Октамерон I
Это несколько разрозненных коротких рассказов. Кто-то скажет, что они о любви. Кто-то увидит в них бытовые сценки из повседневности. Кому-то они могут показаться любованием непристойностями. Но на самом деле это просто взгляд на жизнь, которая идет где-то рядом, возможно, за соседней стенкой, без обобщений и без попыток быть объективным.
I. Первая минута
Он подался немного назад, и его член, покидая мое тело, ощутимо заскользил в анусе.
Я замер в неподвижности. Колени на ковре. Грудь на диване. Бедра дрожат от пережитого напряжения. Во всем теле слабость.
В самом конце движения продолговатого стержня по анусу, когда через отверстие наружу должна была протиснуться головка, более широкая, чем ствол, пенис задержался. Потом анус растянулся еще больше, я почувствовал укол знакомой боли, и член с беззвучным хлопком разом из меня вышел.
Сразу возникло ощущение, что из разверстого зада, зияющего дырой величиной с кулак, потекла кровь. То, что сфинктер разорван, ну, по крайней мере, надорван, я не сомневался. Пока этот парень меня трахал, я ощущал неутихающее жжение по всему колечку.

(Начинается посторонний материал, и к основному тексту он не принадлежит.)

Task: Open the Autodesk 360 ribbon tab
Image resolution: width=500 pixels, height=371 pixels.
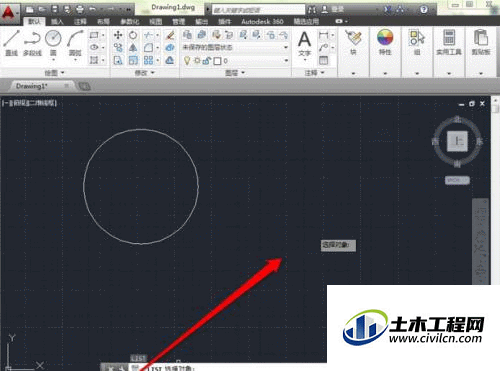Action: pos(262,22)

Я не смотрел на свои ноги. Просто продолжал стоять, и струйка чего-то медленно стекала по внутренней поверхности бедра, щекоча и охлаждая кожу. В воздухе появился явственный запах спермы. Я понял, что именно вытекло из моего тела, но это почему-то меня не взволновало. Меня бы сейчас вообще ничего не взволновало. Я был совершенно опустошен.
Он был рядом — я чувствовал его ладонь у себя на спине.
— Ты как? — спросил он.
Я приоткрыл глаза. Он сидел на полу, привалившись спиной к дивану. Краем глаза я мог видеть только затылок и остренькие плечи.
Его плечи мне нравились.
Я не отвечал, и он повернул ко мне голову. Потом его взгляд сместился ниже, на бедра.
— У тебя стоит...
Я чувствовал напряжение моего члена, но это было какое-то умозрительное, абстрактное ощущение.
— Я отсосу? — то ли спросил, то ли предложил он.
— Не надо, — еле слышно пробормотал я.
Все эмоции, все чувства во мне сгорели. Я вообще ничего не хотел. Ничего вообще.
Жизнь разделилась на две части, на «до» и «после», на восемнадцать лет до того, как меня трахнули в зад, и на все оставшиеся десятилетия после этого. Теперь нельзя отстраненно думать о «гомиках». И теперь, когда при мне кто-нибудь скажет «пидарас», я внутренне буду сжиматься, потому что я-то ведь буду знать...
Там, в зияющей дыре, что-то стреляло и дергало. Вполне терпимо. Это можно было перенести. А вот страх и ощущение полной растерянности...
Поздновато для того, чтобы бояться, правда?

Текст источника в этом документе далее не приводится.